Sometimes, the work required in our lives after a sudden change is simply to clean up and take inventory. To begin the treatment, to bury the dead, to board up the windows, to bandage the wounds. The work that comes next is usually the harder work: to allow the change to transform us in love (2:8). To use our wounds to serve and bless others (1:26-27), to stand against injustice and partiality (2:1-7), to sow seeds of humility (4:6) and peace (3:17-18) rather than quarreling and conflicts (4:1-4).
I’m still not used to all the changes coming our way these past few months, even with summer here and the chance to get together with a few family members and friends.

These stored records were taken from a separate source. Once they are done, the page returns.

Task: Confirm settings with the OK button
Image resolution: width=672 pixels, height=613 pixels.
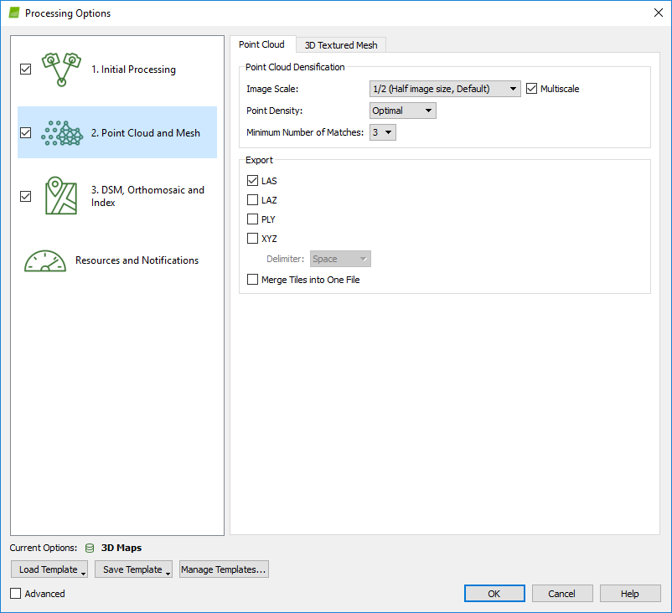Action: click(x=494, y=594)
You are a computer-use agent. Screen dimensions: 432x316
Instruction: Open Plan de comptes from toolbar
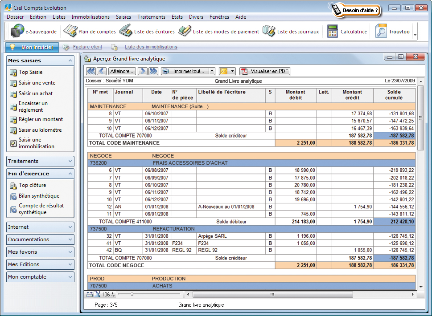click(90, 32)
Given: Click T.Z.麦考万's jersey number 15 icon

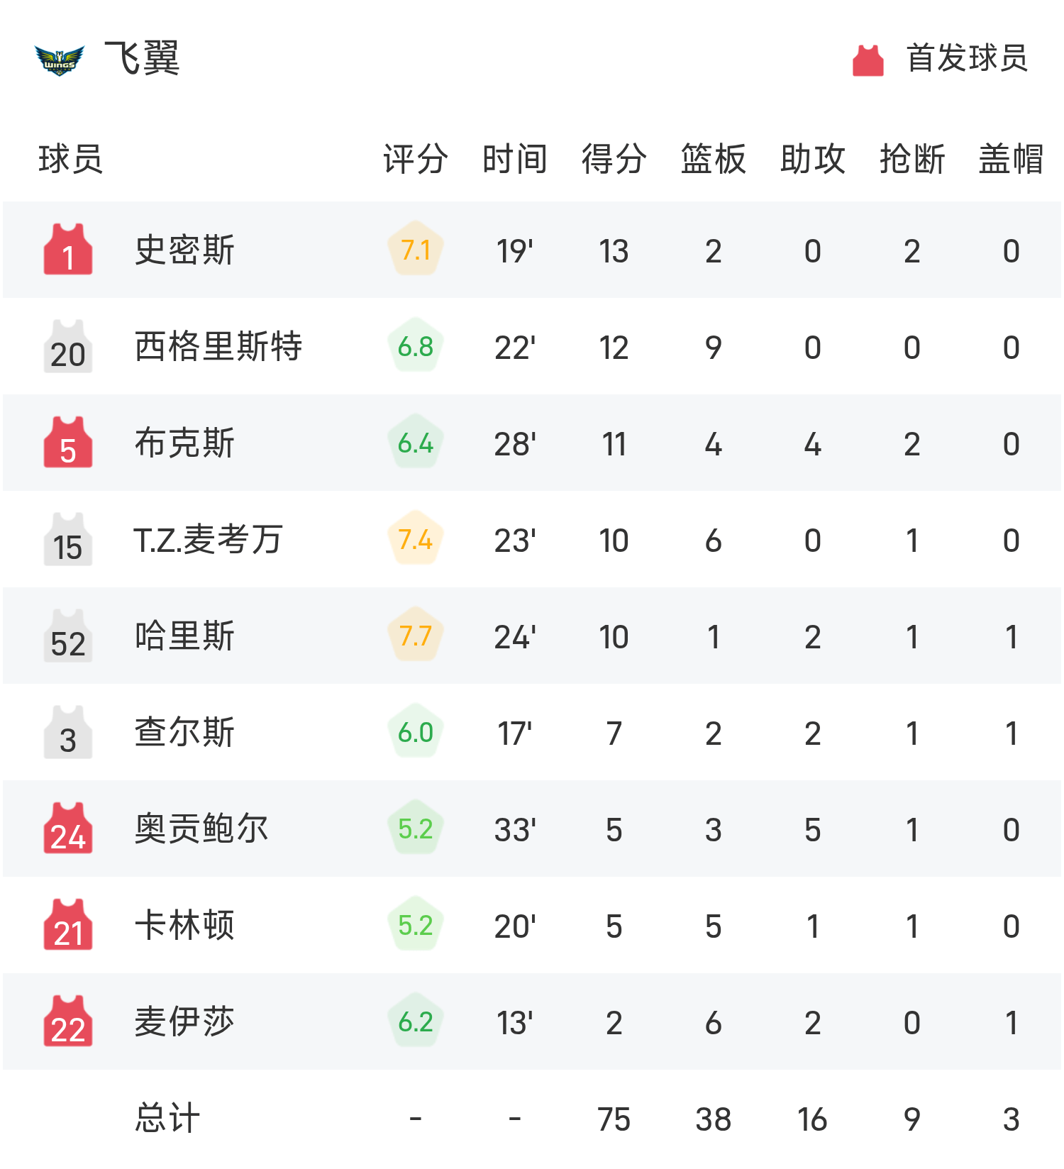Looking at the screenshot, I should tap(67, 539).
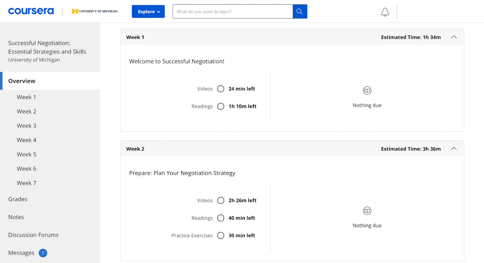Click the University of Michigan logo
Viewport: 484px width, 263px height.
point(95,11)
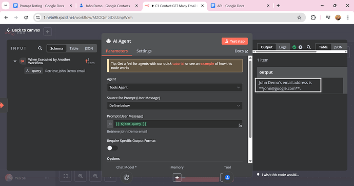Screen dimensions: 354x186
Task: Search the output panel with the magnifier icon
Action: (x=309, y=47)
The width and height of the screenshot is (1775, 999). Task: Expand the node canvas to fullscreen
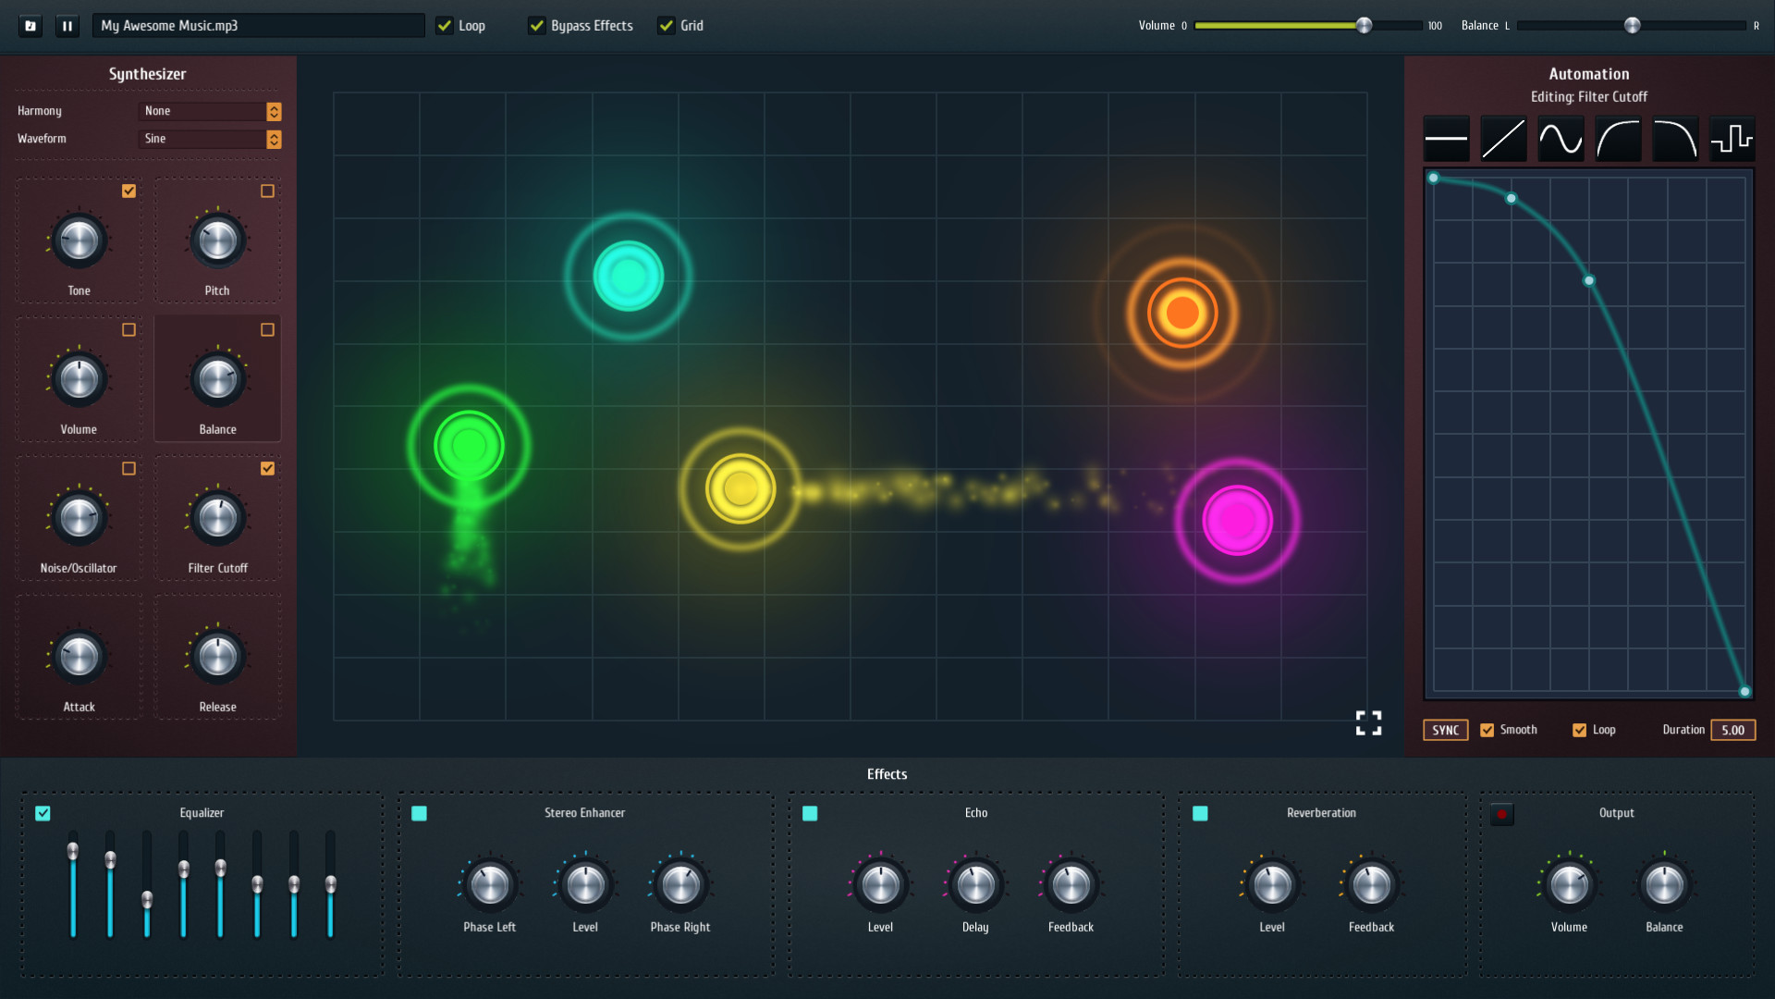pos(1368,722)
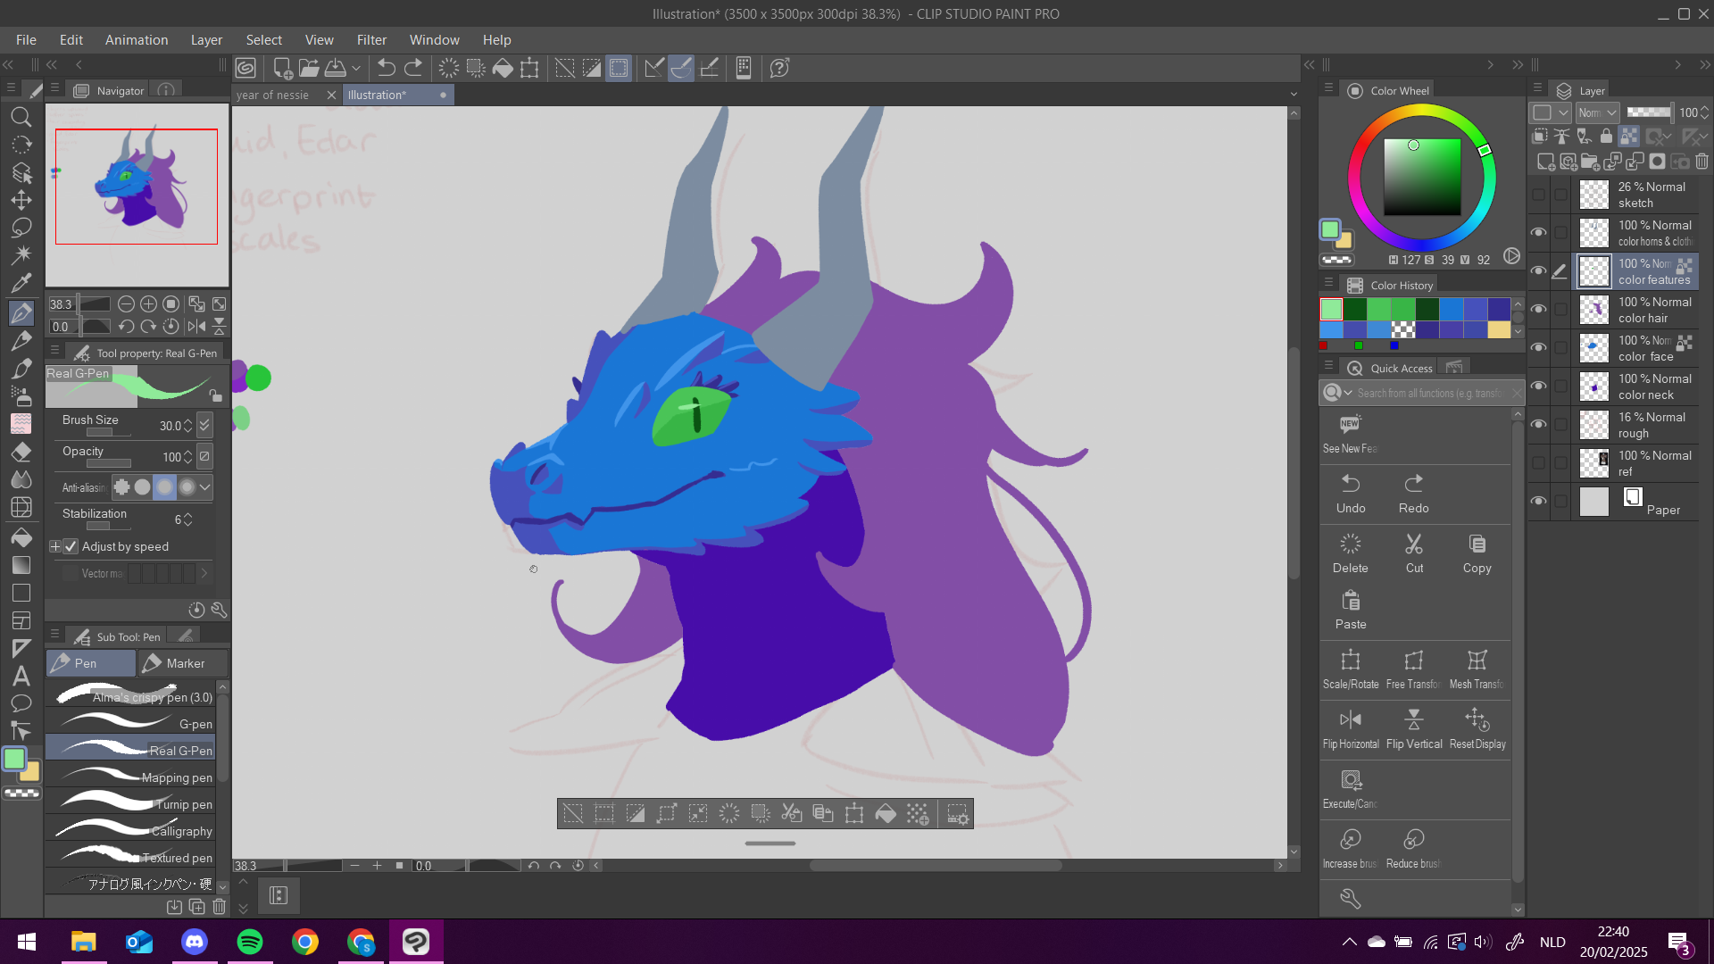Select the Eraser tool
The width and height of the screenshot is (1714, 964).
[21, 453]
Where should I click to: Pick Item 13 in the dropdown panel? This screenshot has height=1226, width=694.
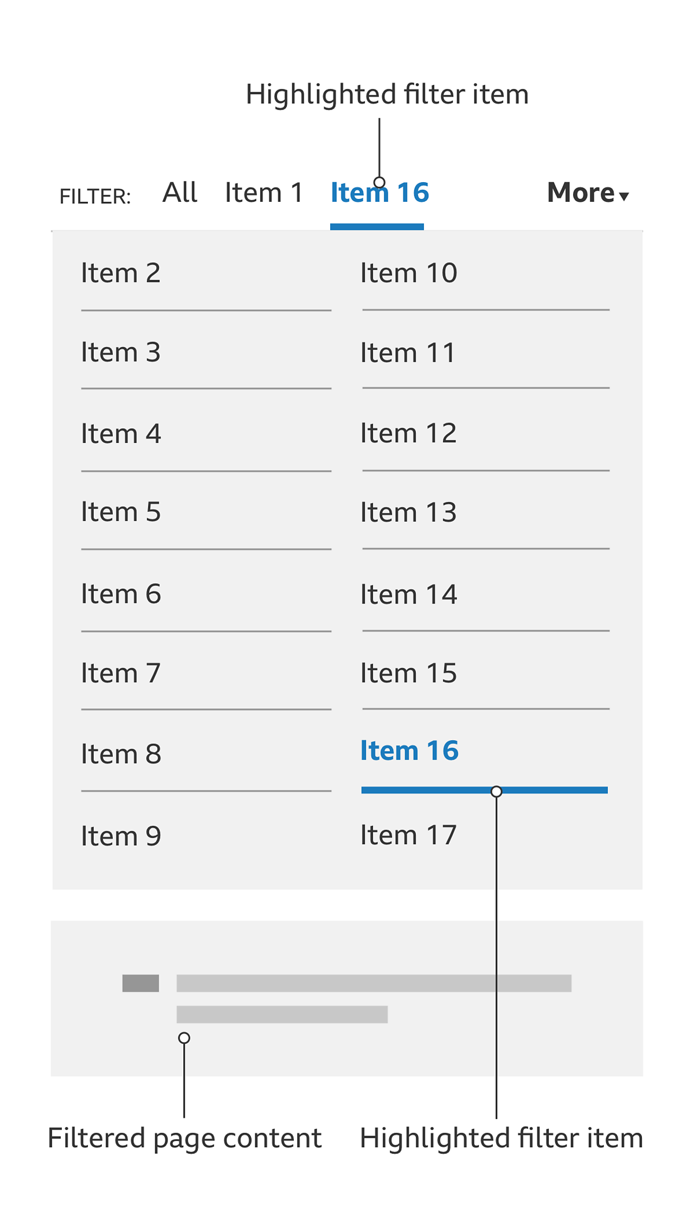pyautogui.click(x=408, y=512)

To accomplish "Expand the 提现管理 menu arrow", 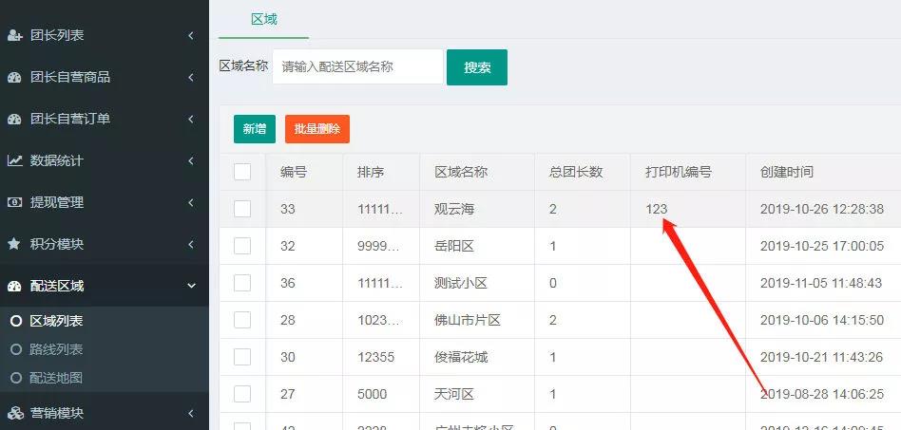I will (x=191, y=202).
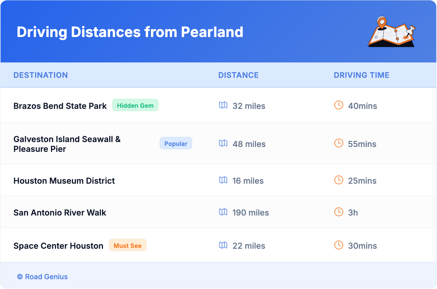This screenshot has width=437, height=289.
Task: Click clock icon next to 30mins
Action: 339,245
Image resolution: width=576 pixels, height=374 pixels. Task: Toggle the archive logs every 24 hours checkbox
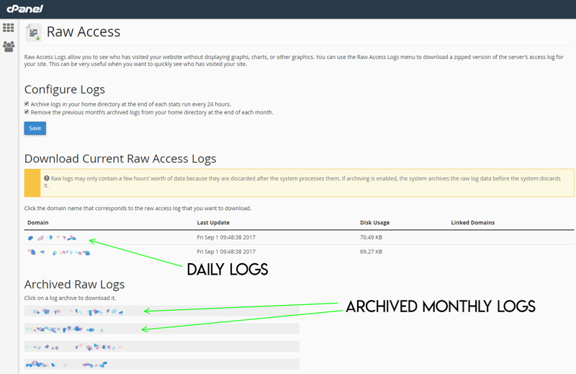(x=27, y=104)
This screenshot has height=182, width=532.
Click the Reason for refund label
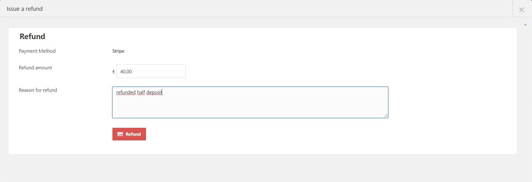tap(38, 90)
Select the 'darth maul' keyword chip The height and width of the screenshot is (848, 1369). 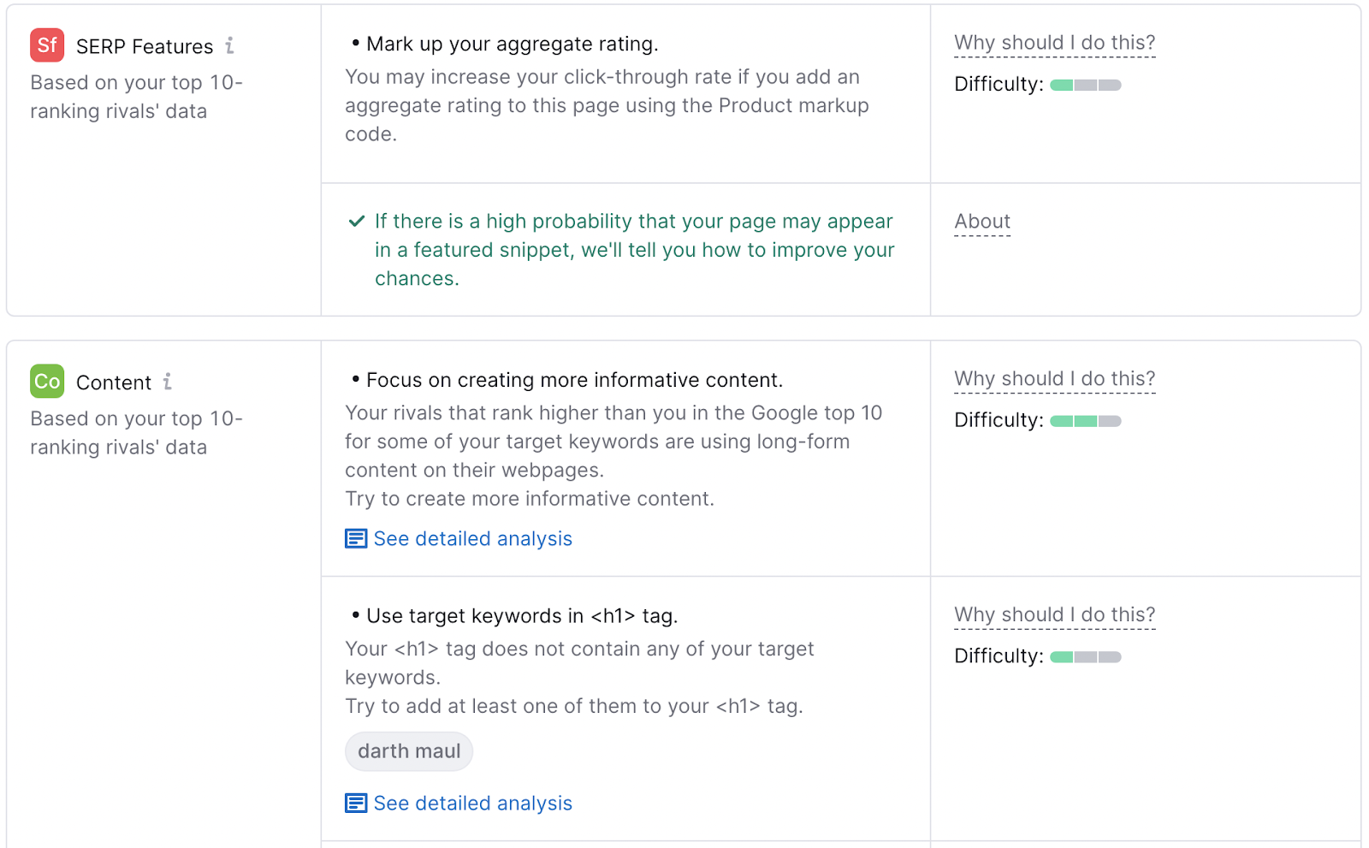pyautogui.click(x=409, y=750)
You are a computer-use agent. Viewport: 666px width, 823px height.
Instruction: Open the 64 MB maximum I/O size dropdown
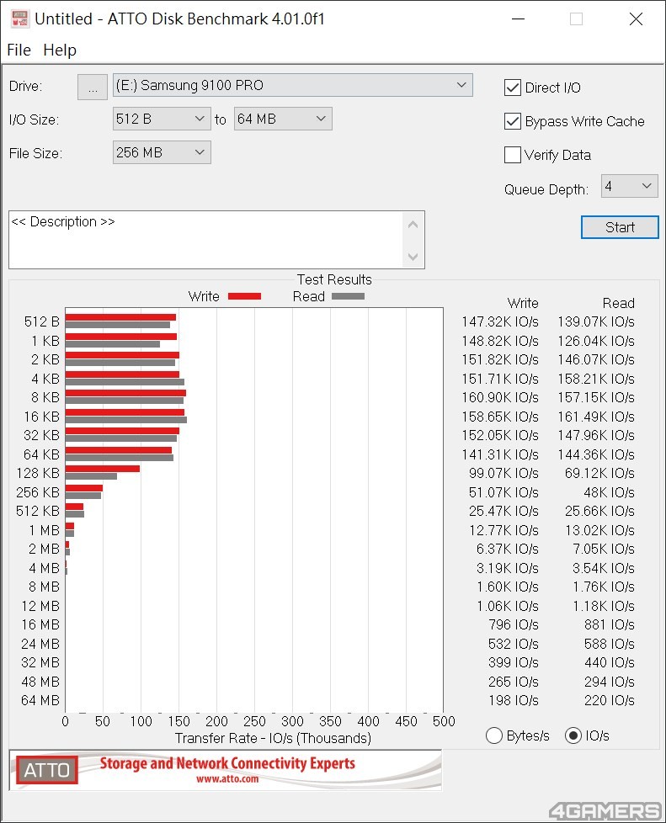coord(283,119)
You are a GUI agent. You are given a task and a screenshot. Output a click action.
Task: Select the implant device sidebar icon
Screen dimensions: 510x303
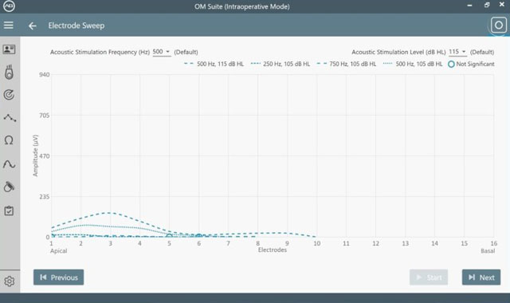pos(9,73)
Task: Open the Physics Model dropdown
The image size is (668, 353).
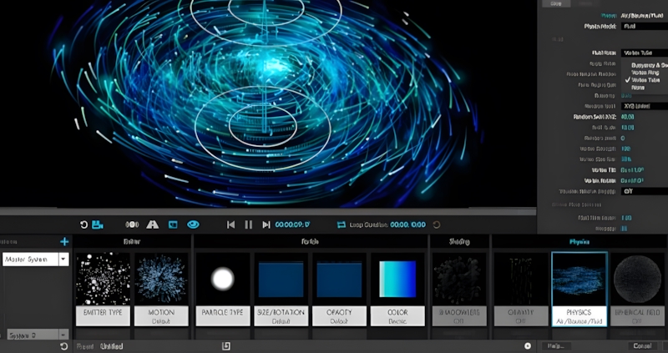Action: (643, 27)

Experts seem to predict a rough fall and winter, too, and I know that things might change again and again, each time seemingly in an instant. But I also value the real change that’s taking place below the surface, a change that ultimately leads me to Jesus.
“Blessed is the man who perseveres under trial; for once he has been approved, he will receive the crown of life which the Lord has promised to those who love him” (James 1:12).